## BEGIN RECORDS FOR PROCESSING

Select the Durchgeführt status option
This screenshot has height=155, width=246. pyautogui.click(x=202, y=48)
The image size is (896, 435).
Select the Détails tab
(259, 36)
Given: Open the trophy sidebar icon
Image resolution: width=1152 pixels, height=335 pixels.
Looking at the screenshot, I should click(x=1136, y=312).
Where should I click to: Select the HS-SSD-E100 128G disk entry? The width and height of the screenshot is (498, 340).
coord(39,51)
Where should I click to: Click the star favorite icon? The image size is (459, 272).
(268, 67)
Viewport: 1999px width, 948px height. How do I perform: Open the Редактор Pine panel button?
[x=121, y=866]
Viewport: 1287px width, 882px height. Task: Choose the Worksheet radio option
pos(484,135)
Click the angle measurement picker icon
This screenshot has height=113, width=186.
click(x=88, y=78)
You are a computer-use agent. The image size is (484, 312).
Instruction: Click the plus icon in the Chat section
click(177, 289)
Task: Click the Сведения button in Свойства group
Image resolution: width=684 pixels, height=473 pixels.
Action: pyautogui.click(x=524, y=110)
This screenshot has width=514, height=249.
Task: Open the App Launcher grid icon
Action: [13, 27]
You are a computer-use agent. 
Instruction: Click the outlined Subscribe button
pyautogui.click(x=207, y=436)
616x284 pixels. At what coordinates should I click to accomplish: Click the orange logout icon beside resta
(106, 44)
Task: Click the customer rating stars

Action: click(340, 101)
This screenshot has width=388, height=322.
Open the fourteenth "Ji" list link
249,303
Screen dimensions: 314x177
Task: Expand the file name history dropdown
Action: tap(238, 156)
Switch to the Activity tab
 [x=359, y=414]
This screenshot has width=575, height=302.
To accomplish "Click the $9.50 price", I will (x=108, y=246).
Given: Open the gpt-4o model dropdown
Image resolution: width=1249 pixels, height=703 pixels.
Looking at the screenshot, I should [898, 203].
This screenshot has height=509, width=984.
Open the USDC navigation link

## END RECORDS FOR PROCESSING

Copy out everything in the listing from the line containing "This screenshot has width=575, height=302." down to the end of the listing, with no changes.

◆ WRITTEN REPLY ◆
This screenshot has width=575, height=302.
To accomplish "Click the $9.50 price", I will (x=108, y=246).
Given: Open the gpt-4o model dropdown
Image resolution: width=1249 pixels, height=703 pixels.
Looking at the screenshot, I should [898, 203].
This screenshot has height=509, width=984.
Open the USDC navigation link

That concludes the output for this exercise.